*READING PASSAGE:*
# # # # # # #
10 Ways You Can Resolve Your Fights as A Couple

Couples fight, no duh–that’s basically the understatement of the year. Anyone who says otherwise is either a fool, wearing horse blinders, or is just plain lying. The only questions that remain are: how bad the fight is, how long you intend to stay mad at each other, and how you plan to kiss and make up. When it seems as though you and your partner are fighting your way back to get to a peaceful state, it’s easy to feel helpless and hopeless. So when your romantic relationship has turned into what seems like a pro wrestling match, here are some ways you can still emerge as a champion tag team at the end of the day!

Baby and Breakfast: Love and Relationships Ways You Can Resolve Your Fights as a Couple


Don't summon the ghosts of the past.

Whether the fight is about something new or is simply a rehash of an old one, try your best not to dig up the bones of your past arguments. Remind yourself that those took time to fix too, and let them stay fixed. Bringing up old arguments just end up birthing new ones. Focus the fight on one thing at a time. This will allow you to stay on track, hear each other out better, and see the light at the end of the tunnel together.


Try to stay out of the blame game.

He or she may have been truly in the wrong, but if your goal is to resolve an argument, drilling them until they finally put their hands up and surrender will only let the anger escalate. It’s a relationship, not a court hearing.


Tune in.

Arguments happen because you’re not tuned in to the same frequency. When pitches get higher, it’s all the more important to actually listen—consciously choose to listen to what your partner is saying. If he or she wants to explain his side, tune in, and don’t rehearse what your next statement should be. Try not to tune out too, even if you hear something hurtful or hard to accept. You are exchanging bullets and zingers, but if you proactively listen, you might just be able to find the right way to respond as well.


Don't deflect. Select!
# # # # # # #
*RECORDS SHOWN:*

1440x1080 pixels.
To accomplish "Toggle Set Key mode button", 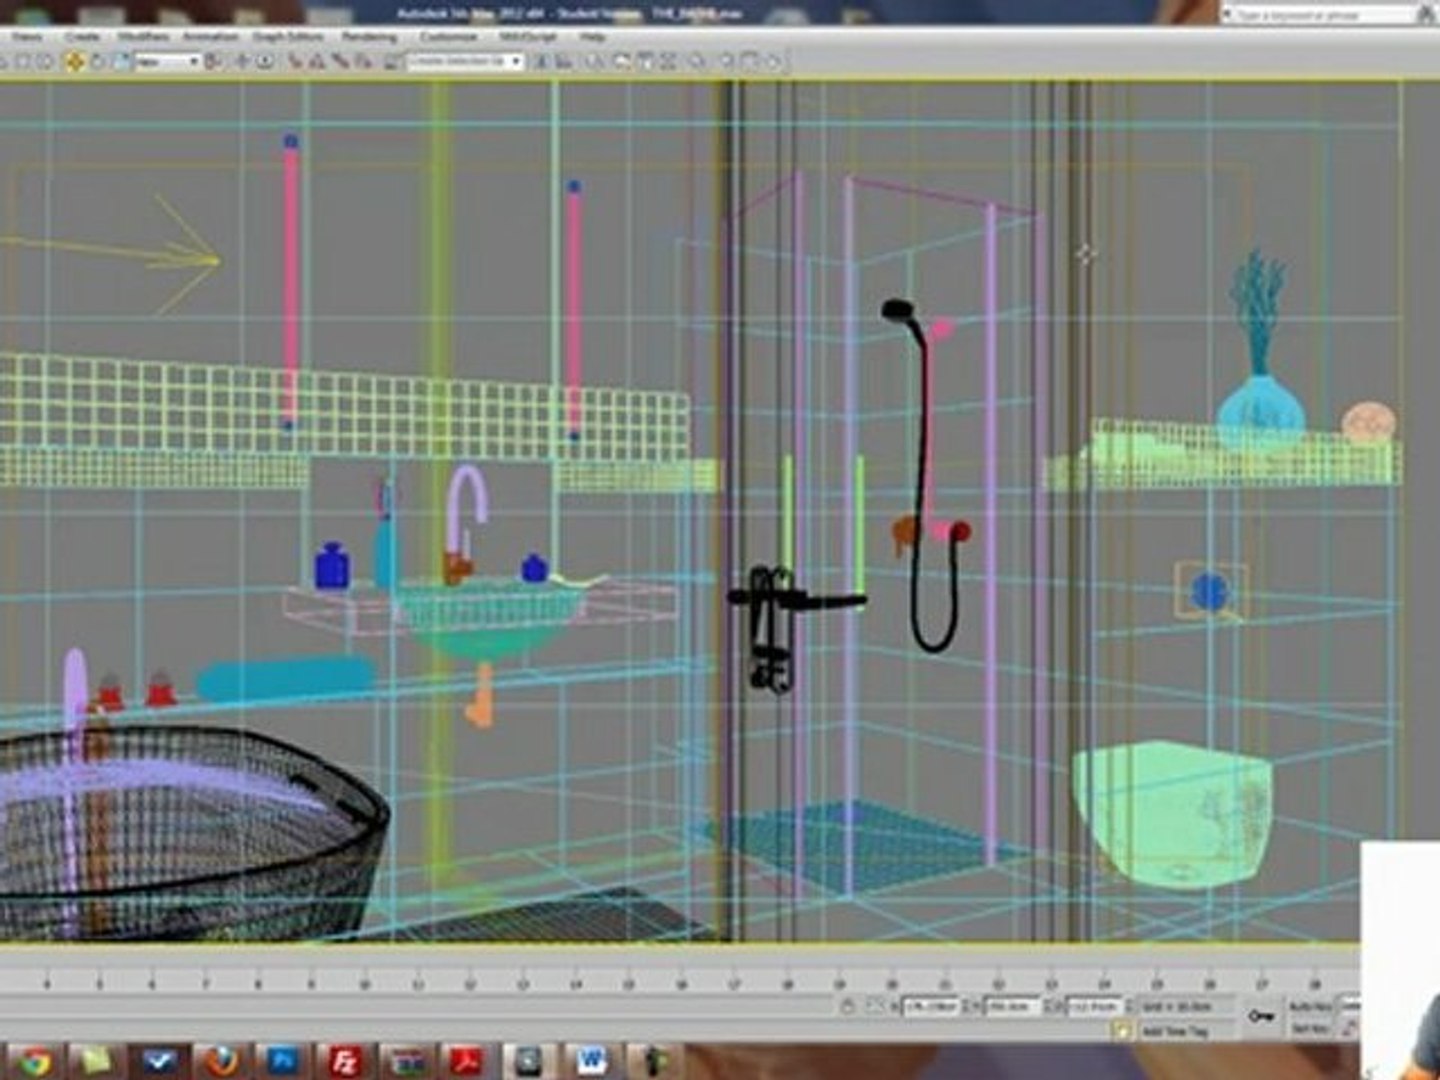I will pyautogui.click(x=1310, y=1028).
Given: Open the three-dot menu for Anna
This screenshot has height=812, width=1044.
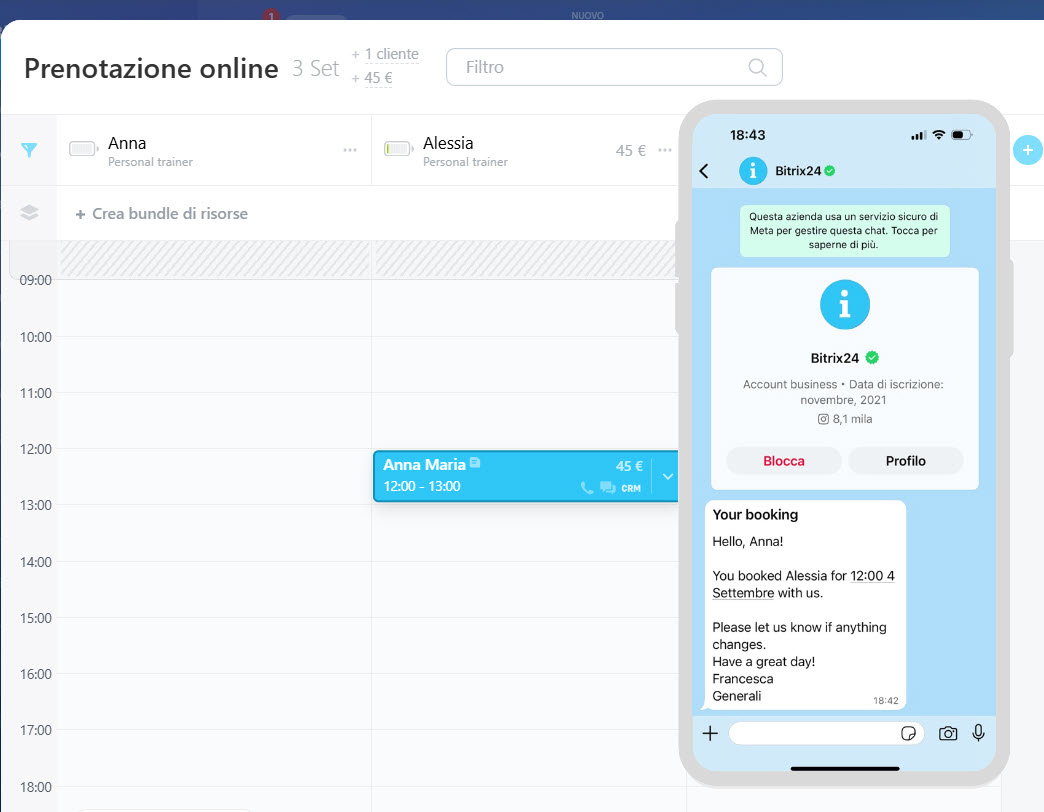Looking at the screenshot, I should click(350, 150).
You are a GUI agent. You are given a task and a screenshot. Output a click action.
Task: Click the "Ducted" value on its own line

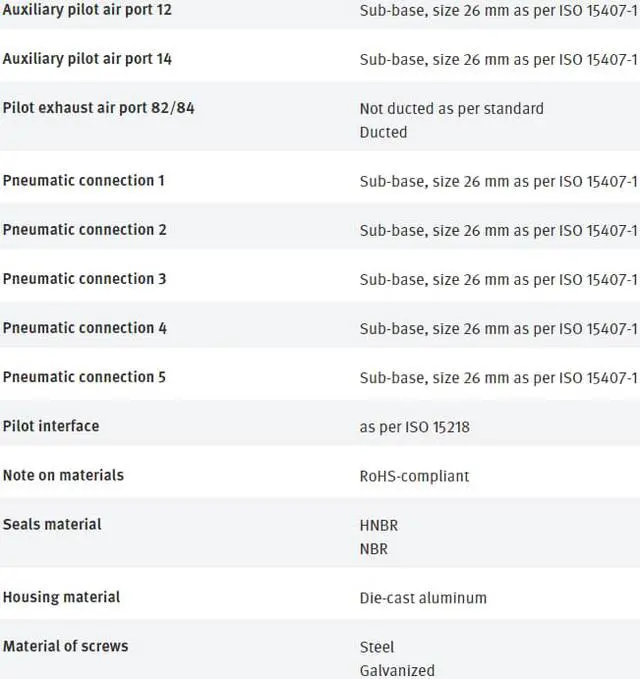(383, 132)
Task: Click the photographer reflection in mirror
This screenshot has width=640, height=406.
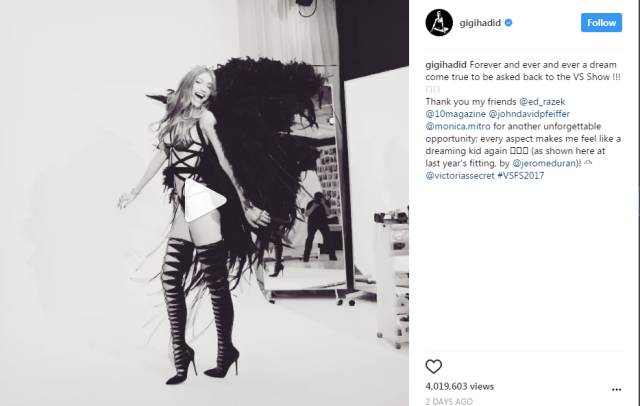Action: click(x=319, y=226)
# # # # # # #
*PROBLEMS TO SOLVE:*
- 1) Copy the stretch of the article on resolving couples' fights from "Baby and Breakfast: Love" through "the tunnel together.".
- 2) Answer these questions using the article on resolving couples' fights:
(a) According to the article, what does bringing up old arguments end up doing?
(b) What does the article say a relationship is not?
(c) While your partner explains his or her side, what does the article say you should not rehearse?
- 3) List every tip heading that appears in the article on resolving couples' fights.

*ANSWERS TO EACH TASK:*
- 1)
Baby and Breakfast: Love and Relationships Ways You Can Resolve Your Fights as a Couple


Don't summon the ghosts of the past.

Whether the fight is about something new or is simply a rehash of an old one, try your best not to dig up the bones of your past arguments. Remind yourself that those took time to fix too, and let them stay fixed. Bringing up old arguments just end up birthing new ones. Focus the fight on one thing at a time. This will allow you to stay on track, hear each other out better, and see the light at the end of the tunnel together.

- 2)
(a) It ends up birthing new arguments.
(b) A court hearing.
(c) What your next statement should be.

- 3)
- Don't summon the ghosts of the past.
- Try to stay out of the blame game.
- Tune in.
- Don't deflect. Select!